Scalable Device Identification for IoT Networks using Binary Classification Models at the Edge
With the proliferation of IoT devices in households, network-level management is essential for users' security and control. Identifying IoT devices through their network profiles enables the detection of anomalies, such as hacking attempts, misconfigurations, or firmware updates. However, the variability in the types and numbers of devices across households makes training separate models for each household or a single global model impractical. Solutions based on single multiclass classification are not scalable considering the diverse range of devices in households and the constant introduction of new devices. In this technical report, we propose a system that employs separate binary classification models for each device. We evaluate its accuracy in classifying the network traffic over a long period of time. We also investigate the decline in accuracy over time and propose mitigation strategies. Furthermore, we assess the models' sensitivity to changes in network traffic patterns.

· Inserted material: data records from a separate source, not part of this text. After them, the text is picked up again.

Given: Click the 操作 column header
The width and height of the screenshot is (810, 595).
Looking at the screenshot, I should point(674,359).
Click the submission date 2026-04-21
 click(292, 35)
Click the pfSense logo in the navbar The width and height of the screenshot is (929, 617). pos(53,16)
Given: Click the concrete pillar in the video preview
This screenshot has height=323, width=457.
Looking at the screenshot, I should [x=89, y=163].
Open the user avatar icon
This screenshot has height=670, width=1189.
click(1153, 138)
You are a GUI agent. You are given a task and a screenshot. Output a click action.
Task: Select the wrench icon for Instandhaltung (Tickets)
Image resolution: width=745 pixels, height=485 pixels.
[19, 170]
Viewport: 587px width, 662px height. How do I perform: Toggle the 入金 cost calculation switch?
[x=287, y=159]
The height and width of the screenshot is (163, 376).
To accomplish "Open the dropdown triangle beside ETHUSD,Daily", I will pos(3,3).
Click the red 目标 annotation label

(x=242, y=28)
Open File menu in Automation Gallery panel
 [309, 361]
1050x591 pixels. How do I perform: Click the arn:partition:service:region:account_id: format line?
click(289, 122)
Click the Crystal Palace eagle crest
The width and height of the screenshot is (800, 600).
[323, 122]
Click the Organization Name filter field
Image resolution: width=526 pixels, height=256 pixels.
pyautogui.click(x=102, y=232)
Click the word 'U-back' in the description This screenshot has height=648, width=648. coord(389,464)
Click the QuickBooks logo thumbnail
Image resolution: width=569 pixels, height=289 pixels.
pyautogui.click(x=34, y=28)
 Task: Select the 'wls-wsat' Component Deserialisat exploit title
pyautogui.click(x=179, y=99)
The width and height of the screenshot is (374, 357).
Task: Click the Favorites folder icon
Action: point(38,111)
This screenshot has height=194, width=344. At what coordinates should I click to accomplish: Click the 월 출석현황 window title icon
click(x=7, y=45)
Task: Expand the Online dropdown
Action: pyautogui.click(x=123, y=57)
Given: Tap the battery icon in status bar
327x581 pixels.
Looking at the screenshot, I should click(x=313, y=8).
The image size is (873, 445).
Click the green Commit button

To address this, our system utilizes scalable binary classification models
that can be adjusted to individual households by downloading only the
necessary device-specific models. The system is protocol-agnostic and
capable of classifying network traffic, whether it is local network
communication or over the Internet. Our results show a promising F1 score of
90-95% on the trained dataset, with accuracy remaining around 80% even
after three months. This indicates that periodic model retraining every
three months is sufficient.
Additionally, we evaluate the system's ability to detect non-device traffic
and find that it can detect deviations even when only 30\% of the traffic
does not belong to the device. This demonstrates the system's sensitivity to
changes in an IoT device's network communication profile, providing users
with potential insights into device-related issues.